There are thousands of different nursing schools and nursing programs around the United States. From public universities to small, independent vocational training centers, you can get all the training you need in just two to four years.
When it comes to choosing the right college for you, however, there are more than just considerations of degree type and the length of the program. Many private schools offer faith-based learning (typically in a Christian or Catholic setting) in which nursing and religious studies are mixed. In some schools this takes the form of one or two prerequisite classes in religion; in others, there might be a more in-depth approach to nursing with an overarching faith-based design. Depending on your personal beliefs and what you want out of your career, these schools might be right for you.

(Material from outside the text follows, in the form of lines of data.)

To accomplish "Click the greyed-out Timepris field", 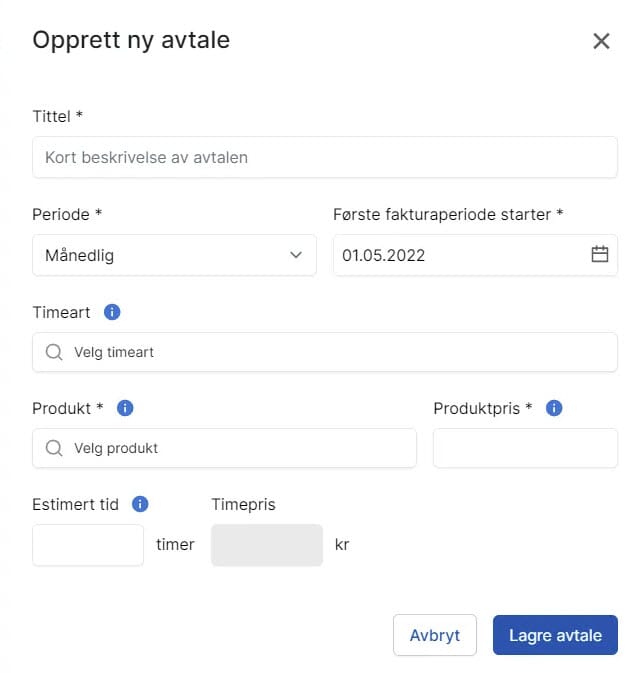I will pos(267,545).
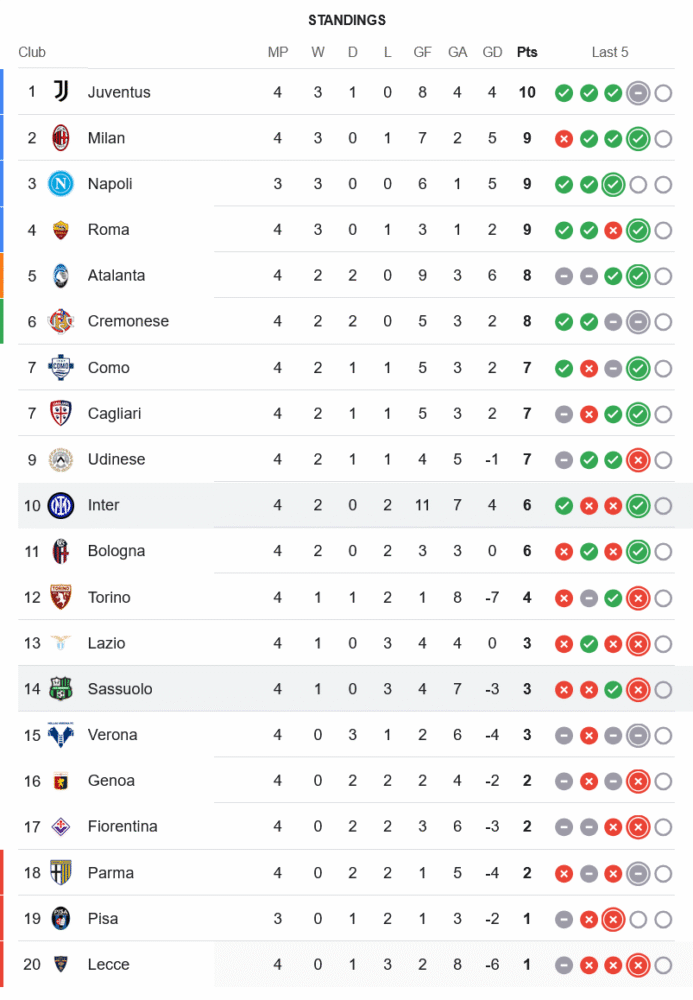Click the Milan club crest icon

[61, 138]
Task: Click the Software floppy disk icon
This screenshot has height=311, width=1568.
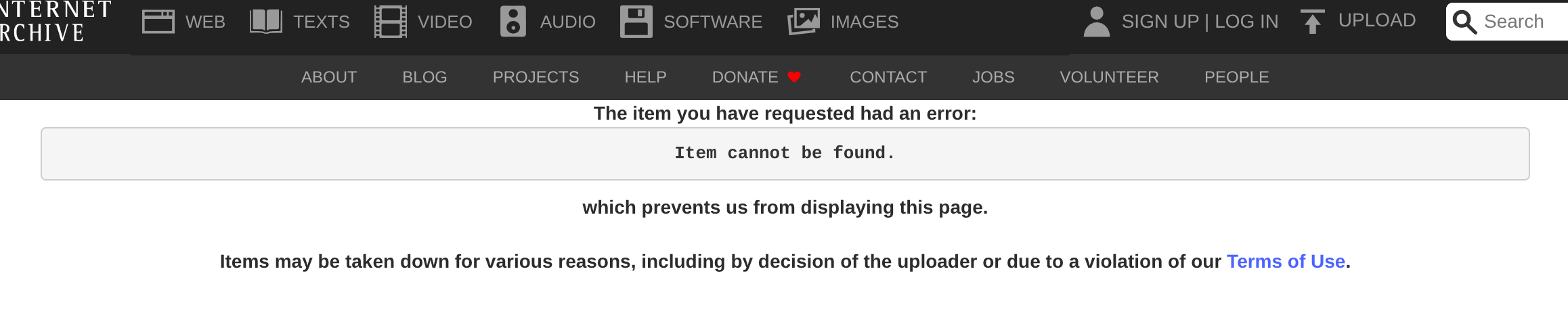Action: pos(636,22)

Benefits of a Faith-Based Nursing Program
The truth is that many of today’s hospitals and nursing homes are run by religious organizations. Although it is becoming increasingly more common for big businesses to own and operate hospitals, many health care centers have their roots in religious organizations or a mission that takes faith into account. These hospitals aren’t likely to turn you away from employment if you didn’t attend a religious college, but being taught in the same tradition (in which spirituality and caregiving are intertwined) can help you be more comfortable in that particular corporate culture.

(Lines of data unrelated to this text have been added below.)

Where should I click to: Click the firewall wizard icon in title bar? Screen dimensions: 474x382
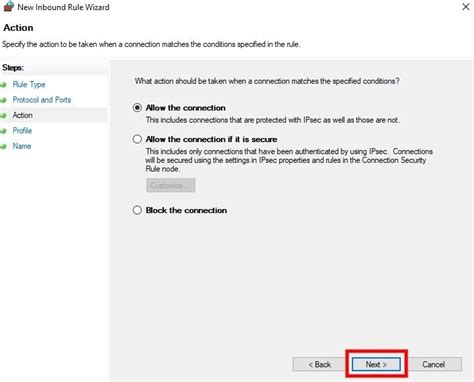click(x=7, y=6)
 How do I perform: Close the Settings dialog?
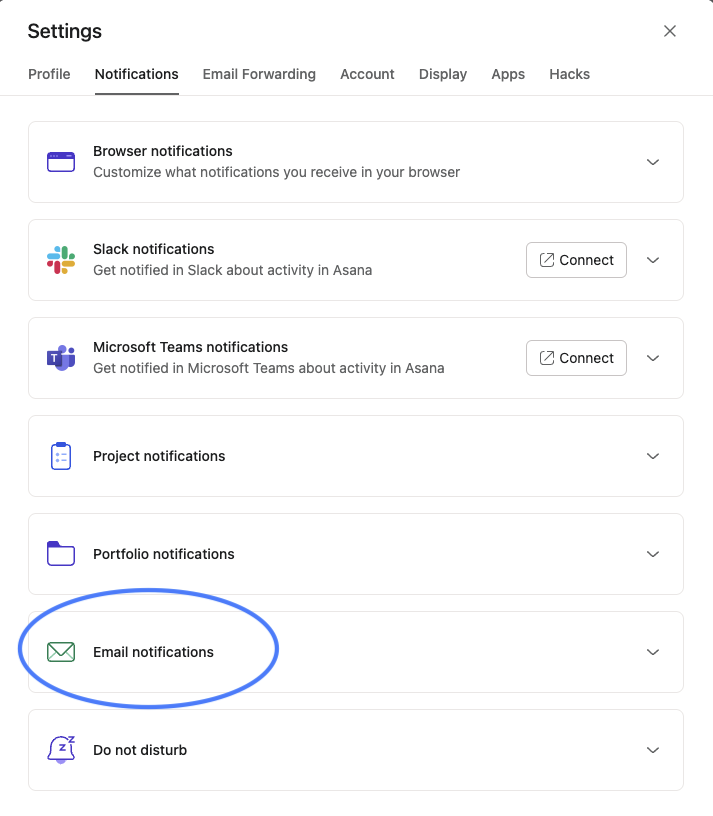(670, 31)
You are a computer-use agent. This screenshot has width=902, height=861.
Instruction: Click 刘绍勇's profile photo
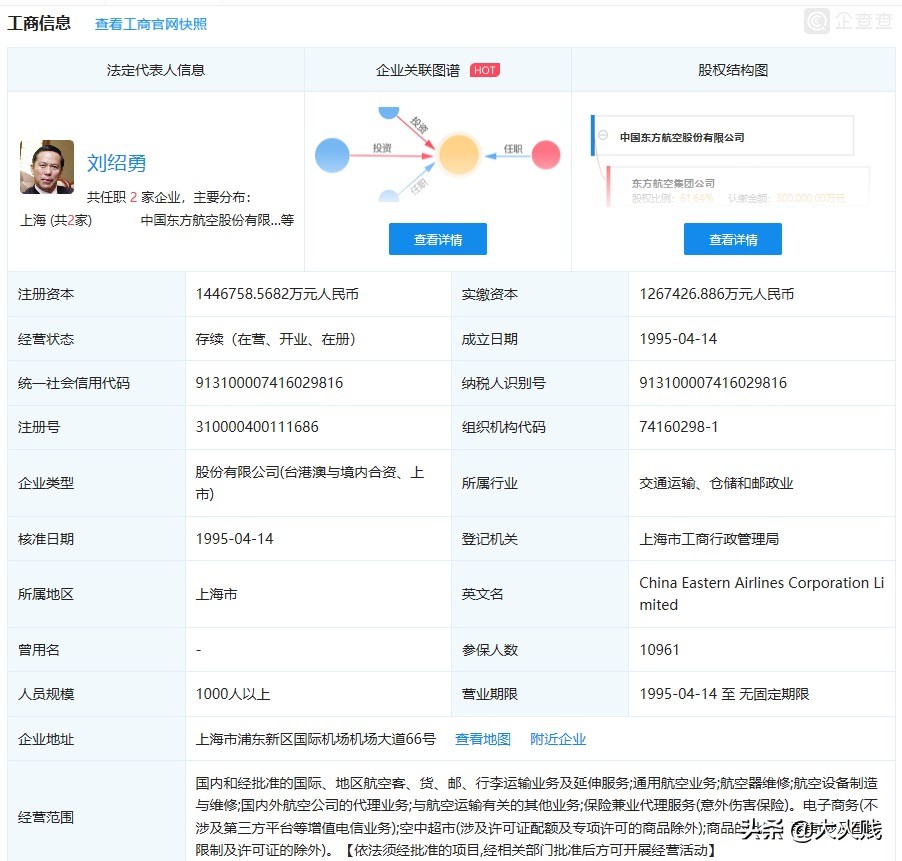click(x=46, y=167)
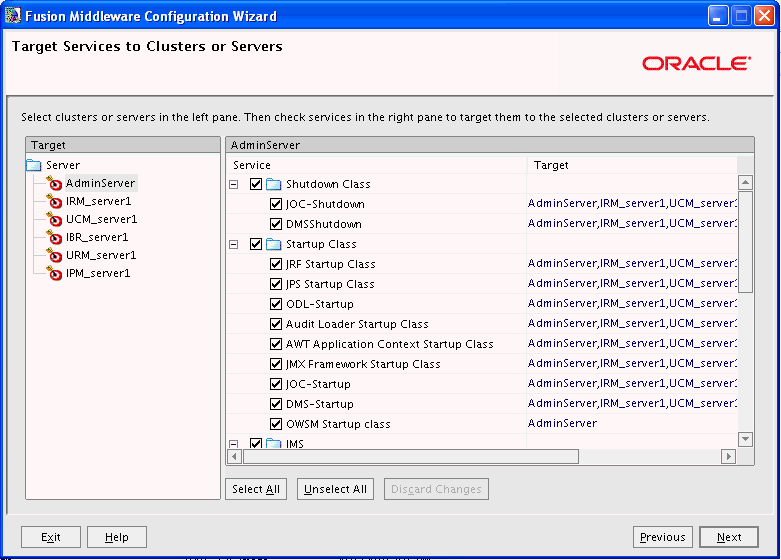This screenshot has height=560, width=781.
Task: Click the IBR_server1 server icon
Action: [55, 237]
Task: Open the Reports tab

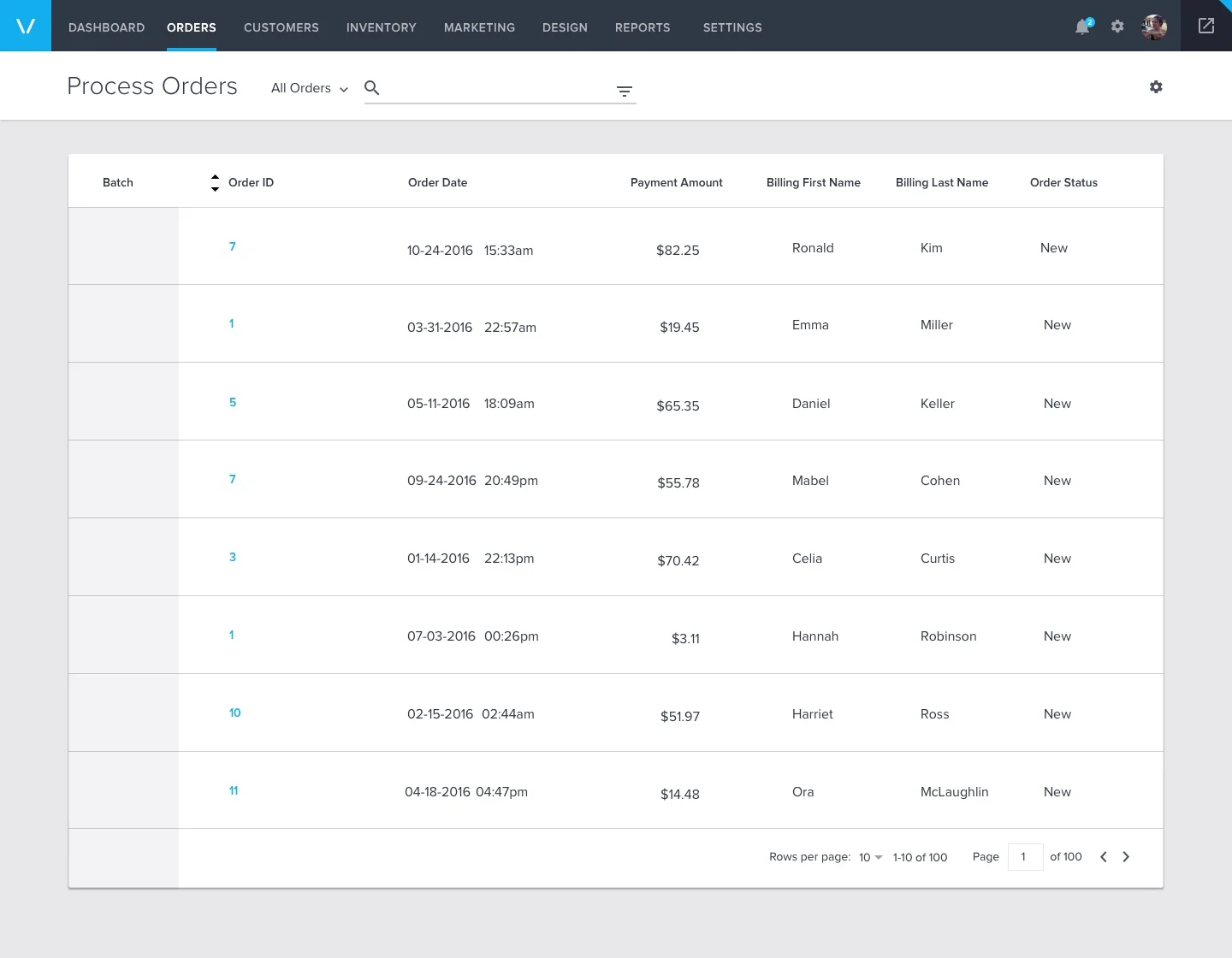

The classes you take are likely to be very similar to those of a non-religious nursing school, and you will be held to the same academic and professional requirements (including passing the nursing licensure exam and graduating from an accredited school), so the level of education is the same no matter where you go. Coursework that might be a little different includes:
- World religions
- Healing words
- Public advocacy
- Health ministry
- Home visits
- Hospice and end-of-life care
In fact, you are more likely to find that a nursing program in a faith-based school has less to do with one particular religion and more to do with human spirituality as a whole. Tolerance for other religions, honoring individual beliefs, and connecting individuals and families with religious services in their area are all part of the faith-based nursing approach.

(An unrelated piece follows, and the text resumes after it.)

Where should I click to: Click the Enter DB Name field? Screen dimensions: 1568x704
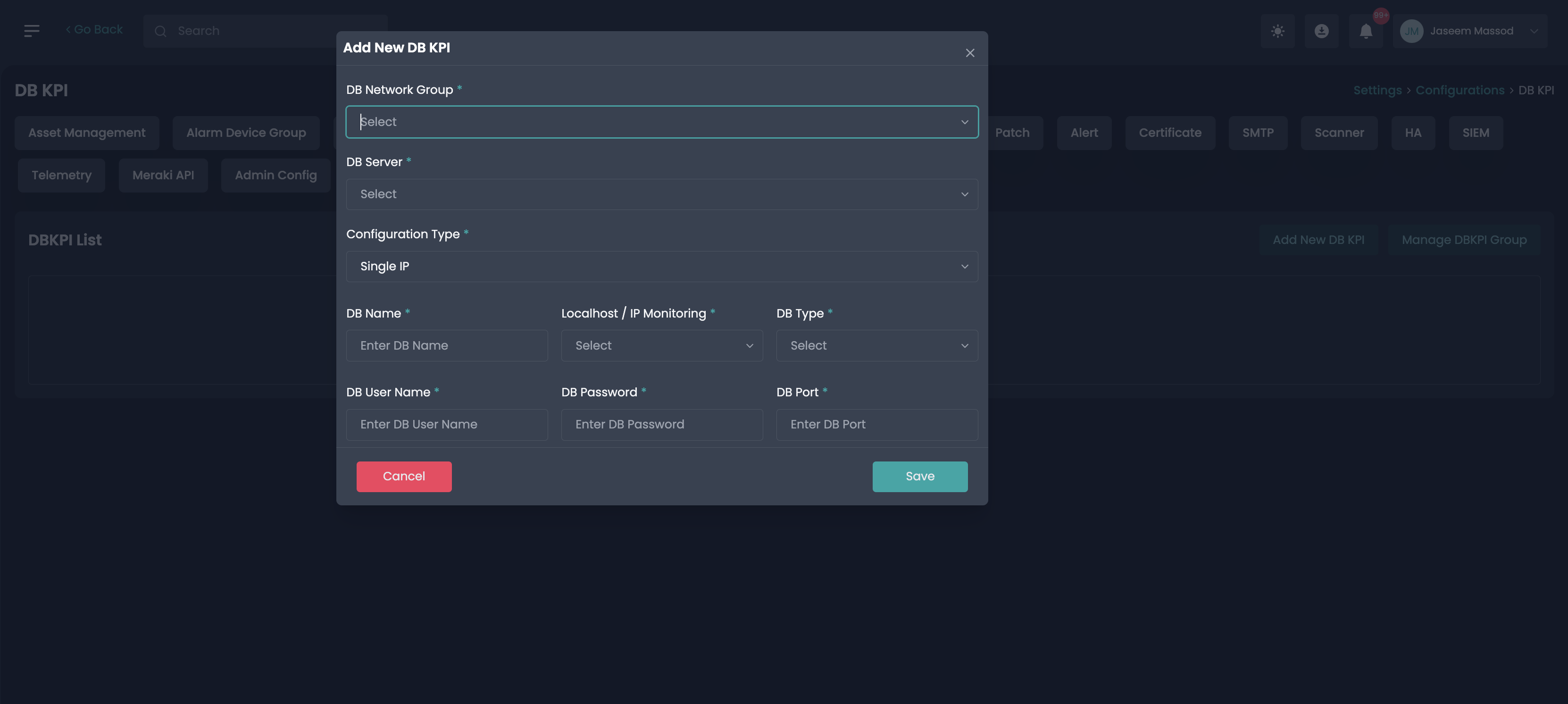[447, 345]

Where to Find a Faith-Based Nursing Program
These programs are more prevalent than you might think. Many of the top schools associated with great nursing are actually built on religious traditions, and even though faith might not be at the forefront of all that you learn, you could incorporate school resources with your own approach to nursing school. For example, Emory University and Loyola University, whose nursing programs consistently rank in the top 30 for the nation, are both faith-based organizations.
Religion and nursing tend to go hand-in-hand, since you must deal with life and death every day. No matter what your personal beliefs, you should be able to find great personal and professional opportunities at a faith-based nursing school. As long as the school is accredited and has a good reputation, you should have no fears about adding it to your list of possibilities.